Abraham P. Lee, Allen Northrup, Dino R. Ciarlo, Peter A. Krulevitch, and William J. Benett
Microfabricated Therapeutic Actuators
U.S. Patent 5,911,737
June 15, 1999
Microfabricated therapeutic actuators are made with a shape memory polymer (SMP), a polyurethane-based material that undergoes a phase transformation at a specified temperature (Tg). Above Tg, material is soft and can be easily reshaped into another configuration. As the temperature is lowered below Tg, the new shape is fixed and locked in as long as the material stays below Tg. Upon reheating the material to a temperature above Tg, the material will return to its original shape. For example, when fabricated with such SMP material, microtubing can be used as a release actuator for the delivery of embolic coils through catheters into aneurysms. The microtubing can be manufactured in various sizes, and the phase change temperature Tg is the determinate for an intended temperature target and use.
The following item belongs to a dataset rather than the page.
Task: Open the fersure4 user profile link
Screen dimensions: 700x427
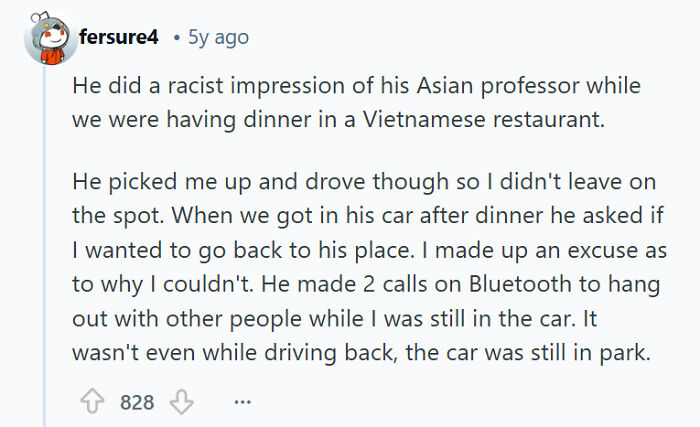Action: coord(119,38)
G. Bryan Balazs, Zoher Chiba, Patricia R. Lewis, Norvell Nelson, and G. Anthony Steward
Mediated Electrochemical Oxidation of Organic Wastes Using a CO(III) Mediator in a Nitric Acid-Based System
U.S. Patent 5,911,868
June 15, 1999
An electrochemical cell with a cobalt III mediator and nitric acid electrolyte provides efficient destruction of organic and mixed wastes. The organic waste is concentrated in the analyte reservoir where the mediator oxidizes the organics and insoluble transuranic compounds. The analyte is regenerated at the anode until the organics are converted to carbon dioxide. The nitric acid is an excellent oxidant that facilitates the destruction of the organic components. The anode is not readily attacked by the nitric acid solution, so the cell can be used for extended, continuous operation without electrode replacement.


Luiz B. Da Silva, Dennis L. Matthews, Joseph P. Fitch, Matthew J. Everett, Billy W. Colston, and Gary F. Stone
X-Ray Compass for Determining Device Orientation
U.S. Patent 5,912,945
June 15, 1999
An apparatus and method for determining the orientation of a device with respect to an x-ray source. In one embodiment, the present invention is coupled to a medical device to determine the device's rotational orientation with respect to the x-ray source. In this embodiment, the present invention comprises these parts: a scintillator that is adapted to emit photons when it absorbs x rays emitted from the x-ray source; an x-ray blocking part that is coupled to the scintillator and varies the quantity of x rays that penetrate the scintillator, based on the particular rotational orientation of the medical device with respect to the x-ray source; and a photon transport mechanism, also coupled to the scintillator, that is adapted to pass the photons emitted from the scintillator to the device's electronics, which then analyze the quantity of the photons to determine the rotational orientation of the medical device with respect to the x-ray source.